# THE PROBLEM:
Once you have located the line containing "Follow us on (1331, 1057)" in the material below, return it exactly along with each line after it through the line containing "Center for Collaborative".
_____
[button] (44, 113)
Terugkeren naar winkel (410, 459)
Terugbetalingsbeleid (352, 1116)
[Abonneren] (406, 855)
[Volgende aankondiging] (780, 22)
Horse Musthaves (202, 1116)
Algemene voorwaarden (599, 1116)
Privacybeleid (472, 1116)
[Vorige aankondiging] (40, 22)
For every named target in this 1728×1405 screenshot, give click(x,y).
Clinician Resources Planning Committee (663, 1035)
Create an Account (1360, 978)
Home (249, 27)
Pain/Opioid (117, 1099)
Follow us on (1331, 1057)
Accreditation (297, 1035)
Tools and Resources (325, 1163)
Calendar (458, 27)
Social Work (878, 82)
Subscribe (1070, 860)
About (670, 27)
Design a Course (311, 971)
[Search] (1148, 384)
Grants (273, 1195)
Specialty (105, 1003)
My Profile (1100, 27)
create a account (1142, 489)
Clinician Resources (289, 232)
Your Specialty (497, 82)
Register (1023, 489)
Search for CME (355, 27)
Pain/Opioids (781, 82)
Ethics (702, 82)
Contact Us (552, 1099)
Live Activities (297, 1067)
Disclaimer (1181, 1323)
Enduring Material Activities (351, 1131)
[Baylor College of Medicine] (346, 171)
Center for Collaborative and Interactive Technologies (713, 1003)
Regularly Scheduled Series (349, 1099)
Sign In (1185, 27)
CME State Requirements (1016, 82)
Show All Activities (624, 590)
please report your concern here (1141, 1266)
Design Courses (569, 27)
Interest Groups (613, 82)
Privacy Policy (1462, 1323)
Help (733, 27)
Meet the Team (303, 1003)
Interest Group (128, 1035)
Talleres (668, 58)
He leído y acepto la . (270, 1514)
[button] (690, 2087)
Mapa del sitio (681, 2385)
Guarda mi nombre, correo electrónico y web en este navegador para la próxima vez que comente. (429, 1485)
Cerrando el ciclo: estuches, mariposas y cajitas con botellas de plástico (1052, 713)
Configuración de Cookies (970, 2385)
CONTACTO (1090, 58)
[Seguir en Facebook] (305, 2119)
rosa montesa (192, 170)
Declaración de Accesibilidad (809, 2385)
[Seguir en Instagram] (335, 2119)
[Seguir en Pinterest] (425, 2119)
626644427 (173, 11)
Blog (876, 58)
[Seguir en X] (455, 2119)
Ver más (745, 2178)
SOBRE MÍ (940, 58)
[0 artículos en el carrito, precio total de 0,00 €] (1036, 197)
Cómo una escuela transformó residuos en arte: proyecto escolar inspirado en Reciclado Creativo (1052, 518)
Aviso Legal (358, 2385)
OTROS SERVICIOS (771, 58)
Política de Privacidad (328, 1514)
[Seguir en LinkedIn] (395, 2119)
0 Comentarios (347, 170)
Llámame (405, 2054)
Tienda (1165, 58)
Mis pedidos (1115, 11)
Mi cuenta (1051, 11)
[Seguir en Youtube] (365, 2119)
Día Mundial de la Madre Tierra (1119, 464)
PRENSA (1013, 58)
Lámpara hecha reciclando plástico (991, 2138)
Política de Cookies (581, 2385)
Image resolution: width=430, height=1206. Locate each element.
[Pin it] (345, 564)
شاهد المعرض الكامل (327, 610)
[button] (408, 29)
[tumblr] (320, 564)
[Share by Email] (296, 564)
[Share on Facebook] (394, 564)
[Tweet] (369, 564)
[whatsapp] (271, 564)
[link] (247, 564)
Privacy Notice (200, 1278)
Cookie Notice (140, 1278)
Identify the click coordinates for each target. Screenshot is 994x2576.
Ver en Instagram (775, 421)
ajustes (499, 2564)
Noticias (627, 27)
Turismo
_____
# RESPONSE BELOW:
Follow us on (1331, 1057)
Accreditation (297, 1035)
Tools and Resources (325, 1163)
Calendar (458, 27)
Social Work (878, 82)
Subscribe (1070, 860)
About (670, 27)
Design a Course (311, 971)
[Search] (1148, 384)
Grants (273, 1195)
Specialty (105, 1003)
My Profile (1100, 27)
create a account (1142, 489)
Clinician Resources (289, 232)
Your Specialty (497, 82)
Register (1023, 489)
Search for CME (355, 27)
Pain/Opioids (781, 82)
Ethics (702, 82)
Contact Us (552, 1099)
Live Activities (297, 1067)
Disclaimer (1181, 1323)
Enduring Material Activities (351, 1131)
[Baylor College of Medicine] (346, 171)
Center for Collaborative and Interactive Technologies (713, 1003)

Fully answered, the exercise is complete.